- _Page_
[Start]
Rogue Heroes – Ruins of Tasos – Nintendo Switch Review

This review is based on the final retail version of the game provided to us by the designer and publisher. We were not paid for this review. We give a general overview of the gameplay and so not all of the mechanical aspects of the game may be mentioned. 

There’s a saying about managing expectations. When you’re putting a creation out there to the masses and you’re relying on the feedback of the bungled and the botched to measure if you got things right then be prepared for disappointment. Especially if that creation presses the nostalgia buttons for your audience.

I see this more in videogames then I do in board games funnily enough, I’ve never seen a huge backlash for a board game that was similar to another game of the same mechanical genre even if they could almost be cardboard cousins. I don’t know if it’s because board gamers like more of the same, but are happy as long as the core similarities are represented well. In videogames, if you give the bold impression your trying to emulate a much loved intellectual property, then you damn well better hit those beats to perfection. I’ve seen so many ‘souls-likes’ kicked to the curb and derided because they weren’t really even close to being Souls-Like. They stepped up and fell down the well.
[End]
- _Listed records_
[Start]
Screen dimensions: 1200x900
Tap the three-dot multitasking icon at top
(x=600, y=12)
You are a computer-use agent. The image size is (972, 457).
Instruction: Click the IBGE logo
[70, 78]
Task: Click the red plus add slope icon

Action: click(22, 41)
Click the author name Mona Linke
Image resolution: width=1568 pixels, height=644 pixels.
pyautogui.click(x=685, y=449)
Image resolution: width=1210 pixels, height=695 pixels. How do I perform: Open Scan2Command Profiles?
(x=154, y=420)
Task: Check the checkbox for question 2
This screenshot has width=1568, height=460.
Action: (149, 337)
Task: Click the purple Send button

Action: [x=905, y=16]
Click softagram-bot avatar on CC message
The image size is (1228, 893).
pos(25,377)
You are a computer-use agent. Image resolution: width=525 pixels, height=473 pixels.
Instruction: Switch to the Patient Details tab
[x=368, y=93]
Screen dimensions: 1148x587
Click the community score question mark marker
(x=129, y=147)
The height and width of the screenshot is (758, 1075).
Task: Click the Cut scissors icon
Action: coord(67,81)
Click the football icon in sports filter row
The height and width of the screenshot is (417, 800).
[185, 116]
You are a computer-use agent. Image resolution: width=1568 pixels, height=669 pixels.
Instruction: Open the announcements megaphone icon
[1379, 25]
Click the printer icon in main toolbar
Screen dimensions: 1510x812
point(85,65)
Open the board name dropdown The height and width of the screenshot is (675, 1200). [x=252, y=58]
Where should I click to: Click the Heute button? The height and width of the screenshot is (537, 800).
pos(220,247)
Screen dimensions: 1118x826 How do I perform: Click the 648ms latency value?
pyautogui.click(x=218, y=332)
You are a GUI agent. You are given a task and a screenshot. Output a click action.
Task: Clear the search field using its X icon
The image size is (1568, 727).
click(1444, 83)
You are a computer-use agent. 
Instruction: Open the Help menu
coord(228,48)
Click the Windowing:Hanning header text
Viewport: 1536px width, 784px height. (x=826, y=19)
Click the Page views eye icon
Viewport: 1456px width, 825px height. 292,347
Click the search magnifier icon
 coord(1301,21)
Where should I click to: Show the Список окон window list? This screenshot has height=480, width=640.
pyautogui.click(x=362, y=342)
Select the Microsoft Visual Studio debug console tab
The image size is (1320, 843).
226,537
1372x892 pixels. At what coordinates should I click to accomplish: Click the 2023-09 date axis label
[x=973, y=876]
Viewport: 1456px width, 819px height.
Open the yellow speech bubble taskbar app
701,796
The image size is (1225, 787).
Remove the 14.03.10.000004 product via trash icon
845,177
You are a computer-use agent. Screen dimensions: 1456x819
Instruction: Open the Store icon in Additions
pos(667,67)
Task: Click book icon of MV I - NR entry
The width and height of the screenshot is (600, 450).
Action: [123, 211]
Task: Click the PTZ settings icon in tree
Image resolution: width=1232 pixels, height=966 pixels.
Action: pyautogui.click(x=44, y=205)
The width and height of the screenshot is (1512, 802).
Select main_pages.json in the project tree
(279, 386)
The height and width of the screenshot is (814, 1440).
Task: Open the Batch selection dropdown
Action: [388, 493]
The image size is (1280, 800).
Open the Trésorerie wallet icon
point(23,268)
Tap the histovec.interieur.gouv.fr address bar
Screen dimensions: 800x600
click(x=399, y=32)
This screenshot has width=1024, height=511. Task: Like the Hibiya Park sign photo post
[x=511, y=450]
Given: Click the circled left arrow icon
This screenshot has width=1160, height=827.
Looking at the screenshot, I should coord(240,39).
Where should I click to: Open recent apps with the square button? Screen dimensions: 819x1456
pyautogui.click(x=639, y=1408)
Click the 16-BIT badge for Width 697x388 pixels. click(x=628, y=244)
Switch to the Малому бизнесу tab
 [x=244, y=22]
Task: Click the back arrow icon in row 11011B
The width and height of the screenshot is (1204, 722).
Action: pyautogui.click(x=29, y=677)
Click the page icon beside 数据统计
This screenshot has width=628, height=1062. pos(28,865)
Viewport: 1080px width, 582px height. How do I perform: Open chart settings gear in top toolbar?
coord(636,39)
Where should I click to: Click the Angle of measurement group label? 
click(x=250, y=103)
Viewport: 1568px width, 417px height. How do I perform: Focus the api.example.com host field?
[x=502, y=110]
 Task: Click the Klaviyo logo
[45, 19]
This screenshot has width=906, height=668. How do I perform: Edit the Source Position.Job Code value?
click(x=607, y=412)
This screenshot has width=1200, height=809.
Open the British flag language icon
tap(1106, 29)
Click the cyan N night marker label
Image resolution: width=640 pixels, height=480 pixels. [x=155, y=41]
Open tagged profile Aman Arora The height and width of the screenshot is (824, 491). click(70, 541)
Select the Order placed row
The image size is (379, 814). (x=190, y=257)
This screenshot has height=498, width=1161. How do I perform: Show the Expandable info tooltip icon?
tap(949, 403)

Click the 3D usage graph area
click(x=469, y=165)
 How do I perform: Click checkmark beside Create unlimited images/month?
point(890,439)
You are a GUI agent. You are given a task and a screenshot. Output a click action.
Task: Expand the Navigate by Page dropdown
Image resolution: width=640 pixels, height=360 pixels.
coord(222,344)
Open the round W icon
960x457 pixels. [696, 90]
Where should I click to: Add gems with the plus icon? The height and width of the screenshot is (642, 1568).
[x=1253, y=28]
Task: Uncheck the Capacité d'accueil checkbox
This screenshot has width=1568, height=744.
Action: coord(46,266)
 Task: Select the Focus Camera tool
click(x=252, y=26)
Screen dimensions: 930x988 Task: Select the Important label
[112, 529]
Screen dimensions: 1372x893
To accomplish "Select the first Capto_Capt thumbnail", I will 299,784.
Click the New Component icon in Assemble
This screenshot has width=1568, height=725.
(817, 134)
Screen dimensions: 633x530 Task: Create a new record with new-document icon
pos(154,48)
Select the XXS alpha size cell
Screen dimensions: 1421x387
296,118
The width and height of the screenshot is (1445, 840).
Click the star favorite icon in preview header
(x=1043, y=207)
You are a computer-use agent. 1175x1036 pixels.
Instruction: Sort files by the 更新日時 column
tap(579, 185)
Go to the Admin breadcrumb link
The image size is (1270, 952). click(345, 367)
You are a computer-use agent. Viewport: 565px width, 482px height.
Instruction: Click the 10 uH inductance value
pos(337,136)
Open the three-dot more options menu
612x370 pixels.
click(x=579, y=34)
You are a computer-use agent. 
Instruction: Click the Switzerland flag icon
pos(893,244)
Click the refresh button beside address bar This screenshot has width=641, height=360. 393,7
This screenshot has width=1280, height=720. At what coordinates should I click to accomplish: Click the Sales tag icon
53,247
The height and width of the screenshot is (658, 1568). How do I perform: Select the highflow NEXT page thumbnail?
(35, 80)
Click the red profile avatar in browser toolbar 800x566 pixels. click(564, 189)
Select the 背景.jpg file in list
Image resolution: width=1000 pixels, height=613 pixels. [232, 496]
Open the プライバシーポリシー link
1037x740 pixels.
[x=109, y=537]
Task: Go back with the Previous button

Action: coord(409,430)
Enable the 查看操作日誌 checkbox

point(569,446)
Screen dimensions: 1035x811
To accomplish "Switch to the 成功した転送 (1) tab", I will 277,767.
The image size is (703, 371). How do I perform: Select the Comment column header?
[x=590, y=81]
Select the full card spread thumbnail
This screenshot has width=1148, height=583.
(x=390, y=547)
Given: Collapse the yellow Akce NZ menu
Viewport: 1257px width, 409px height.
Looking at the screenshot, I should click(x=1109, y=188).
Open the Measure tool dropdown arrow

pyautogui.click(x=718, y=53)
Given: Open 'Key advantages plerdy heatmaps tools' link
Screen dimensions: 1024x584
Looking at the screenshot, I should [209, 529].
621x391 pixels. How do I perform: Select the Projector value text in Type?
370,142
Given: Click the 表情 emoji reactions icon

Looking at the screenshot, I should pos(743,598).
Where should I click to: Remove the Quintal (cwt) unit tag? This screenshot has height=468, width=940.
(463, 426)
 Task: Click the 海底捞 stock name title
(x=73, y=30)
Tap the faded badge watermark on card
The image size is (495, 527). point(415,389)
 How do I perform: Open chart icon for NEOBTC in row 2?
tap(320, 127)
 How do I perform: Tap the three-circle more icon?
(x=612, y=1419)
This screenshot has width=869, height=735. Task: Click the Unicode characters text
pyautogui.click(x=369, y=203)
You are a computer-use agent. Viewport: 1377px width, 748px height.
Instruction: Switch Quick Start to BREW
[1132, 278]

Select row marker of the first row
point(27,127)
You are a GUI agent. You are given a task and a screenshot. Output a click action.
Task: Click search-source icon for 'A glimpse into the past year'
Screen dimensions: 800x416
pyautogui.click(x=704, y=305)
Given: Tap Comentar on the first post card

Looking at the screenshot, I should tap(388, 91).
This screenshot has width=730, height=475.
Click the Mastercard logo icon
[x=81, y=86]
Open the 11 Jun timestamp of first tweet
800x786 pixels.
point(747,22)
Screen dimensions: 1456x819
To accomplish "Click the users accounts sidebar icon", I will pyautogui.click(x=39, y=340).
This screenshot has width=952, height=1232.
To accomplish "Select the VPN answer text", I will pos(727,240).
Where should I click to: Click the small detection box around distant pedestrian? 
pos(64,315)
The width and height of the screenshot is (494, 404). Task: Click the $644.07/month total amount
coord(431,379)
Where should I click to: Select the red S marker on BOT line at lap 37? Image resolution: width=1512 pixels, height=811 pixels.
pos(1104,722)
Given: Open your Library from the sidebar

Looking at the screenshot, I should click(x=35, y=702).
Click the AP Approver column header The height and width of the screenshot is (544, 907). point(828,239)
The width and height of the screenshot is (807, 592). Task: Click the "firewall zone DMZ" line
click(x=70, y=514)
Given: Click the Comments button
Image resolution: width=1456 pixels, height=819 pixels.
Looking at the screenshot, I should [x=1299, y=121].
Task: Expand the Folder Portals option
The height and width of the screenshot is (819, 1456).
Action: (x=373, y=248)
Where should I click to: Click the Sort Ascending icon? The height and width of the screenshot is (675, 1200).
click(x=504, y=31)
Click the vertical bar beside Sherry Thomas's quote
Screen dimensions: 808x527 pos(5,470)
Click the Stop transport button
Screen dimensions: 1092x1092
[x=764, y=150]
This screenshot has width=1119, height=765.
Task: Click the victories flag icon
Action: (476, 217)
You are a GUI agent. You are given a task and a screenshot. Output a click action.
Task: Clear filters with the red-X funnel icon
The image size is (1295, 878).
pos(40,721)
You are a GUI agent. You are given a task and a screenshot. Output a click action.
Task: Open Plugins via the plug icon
[End]
- _Directives_
(a) Summarize the Rogue Heroes review in three sentences.
(b) Write out the part of the Rogue Heroes review between "This review is" and "may be mentioned.", inclusive.

- _Written responses_
(a) The review is based on the final retail version of the game, supplied by the designer and publisher, and the reviewer was not paid for it. The reviewer warns that creators who rely on audience feedback should be prepared for disappointment, especially when their work presses nostalgia buttons. According to the reviewer, this happens more with videogames than with board games: games that seem to emulate a much-loved property must hit its beats perfectly, and many "souls-likes" have been derided for falling short.

(b)
This review is based on the final retail version of the game provided to us by the designer and publisher. We were not paid for this review. We give a general overview of the gameplay and so not all of the mechanical aspects of the game may be mentioned.